* [TASK INPUTS]

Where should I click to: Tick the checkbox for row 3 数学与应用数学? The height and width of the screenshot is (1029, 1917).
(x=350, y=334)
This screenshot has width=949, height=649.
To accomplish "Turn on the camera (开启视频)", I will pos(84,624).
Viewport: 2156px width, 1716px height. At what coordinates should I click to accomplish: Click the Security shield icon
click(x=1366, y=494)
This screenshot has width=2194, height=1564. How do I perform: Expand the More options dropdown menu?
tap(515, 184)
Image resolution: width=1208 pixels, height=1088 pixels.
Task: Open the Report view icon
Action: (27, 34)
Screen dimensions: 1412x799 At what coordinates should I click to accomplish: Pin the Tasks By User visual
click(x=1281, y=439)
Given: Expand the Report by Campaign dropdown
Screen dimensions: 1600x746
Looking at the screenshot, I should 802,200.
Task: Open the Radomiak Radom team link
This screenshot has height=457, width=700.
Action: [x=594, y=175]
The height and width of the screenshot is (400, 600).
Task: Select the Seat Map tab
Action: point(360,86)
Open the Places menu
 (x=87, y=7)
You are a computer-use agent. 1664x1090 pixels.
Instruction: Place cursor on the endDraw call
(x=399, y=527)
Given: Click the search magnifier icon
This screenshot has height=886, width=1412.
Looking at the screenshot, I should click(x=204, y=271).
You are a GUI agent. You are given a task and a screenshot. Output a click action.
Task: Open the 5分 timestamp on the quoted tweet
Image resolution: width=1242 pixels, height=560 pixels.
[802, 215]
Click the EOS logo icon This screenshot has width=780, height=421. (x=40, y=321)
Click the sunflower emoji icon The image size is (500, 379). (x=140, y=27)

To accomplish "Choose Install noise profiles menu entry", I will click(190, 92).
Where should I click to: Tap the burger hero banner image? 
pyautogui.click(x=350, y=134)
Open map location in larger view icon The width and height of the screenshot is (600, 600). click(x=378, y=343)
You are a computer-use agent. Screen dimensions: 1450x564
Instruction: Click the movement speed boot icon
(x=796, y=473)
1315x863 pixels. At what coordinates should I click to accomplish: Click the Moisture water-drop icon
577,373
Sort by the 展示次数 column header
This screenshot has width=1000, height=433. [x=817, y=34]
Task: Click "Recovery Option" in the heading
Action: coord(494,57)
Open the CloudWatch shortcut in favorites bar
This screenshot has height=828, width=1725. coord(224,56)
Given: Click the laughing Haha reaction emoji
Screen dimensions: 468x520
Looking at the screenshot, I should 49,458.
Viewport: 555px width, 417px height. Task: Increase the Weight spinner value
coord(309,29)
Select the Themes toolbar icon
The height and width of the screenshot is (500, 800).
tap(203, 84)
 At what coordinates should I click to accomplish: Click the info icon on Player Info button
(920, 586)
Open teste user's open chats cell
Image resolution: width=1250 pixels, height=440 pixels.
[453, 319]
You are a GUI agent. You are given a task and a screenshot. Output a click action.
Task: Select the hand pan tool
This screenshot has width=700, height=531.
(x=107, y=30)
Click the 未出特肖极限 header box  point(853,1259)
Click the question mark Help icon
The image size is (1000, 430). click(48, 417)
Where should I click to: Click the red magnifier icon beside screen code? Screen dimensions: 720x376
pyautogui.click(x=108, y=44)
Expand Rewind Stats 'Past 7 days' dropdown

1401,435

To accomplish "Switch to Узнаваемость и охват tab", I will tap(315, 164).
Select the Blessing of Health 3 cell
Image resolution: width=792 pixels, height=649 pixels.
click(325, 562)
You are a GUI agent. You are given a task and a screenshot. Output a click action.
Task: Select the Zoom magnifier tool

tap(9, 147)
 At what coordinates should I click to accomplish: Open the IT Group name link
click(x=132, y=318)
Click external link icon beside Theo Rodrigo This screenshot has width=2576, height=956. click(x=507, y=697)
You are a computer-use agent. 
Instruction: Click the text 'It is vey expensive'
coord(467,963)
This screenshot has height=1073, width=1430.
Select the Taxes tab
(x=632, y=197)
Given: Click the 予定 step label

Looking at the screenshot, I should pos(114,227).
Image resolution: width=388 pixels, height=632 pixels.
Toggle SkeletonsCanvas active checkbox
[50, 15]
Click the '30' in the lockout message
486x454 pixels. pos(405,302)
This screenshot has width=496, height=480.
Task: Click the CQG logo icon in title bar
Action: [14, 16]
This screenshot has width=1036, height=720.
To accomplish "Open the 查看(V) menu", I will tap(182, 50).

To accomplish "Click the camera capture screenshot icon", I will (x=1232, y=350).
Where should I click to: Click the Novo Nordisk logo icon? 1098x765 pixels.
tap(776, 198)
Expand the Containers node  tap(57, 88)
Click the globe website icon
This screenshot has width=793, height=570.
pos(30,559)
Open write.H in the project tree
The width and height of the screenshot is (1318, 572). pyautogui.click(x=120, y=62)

* [TASK DETAILS] Among the lines above, find those holding "cell" and copy each one.

* [ANSWER BELOW]
Open teste user's open chats cell
Select the Blessing of Health 3 cell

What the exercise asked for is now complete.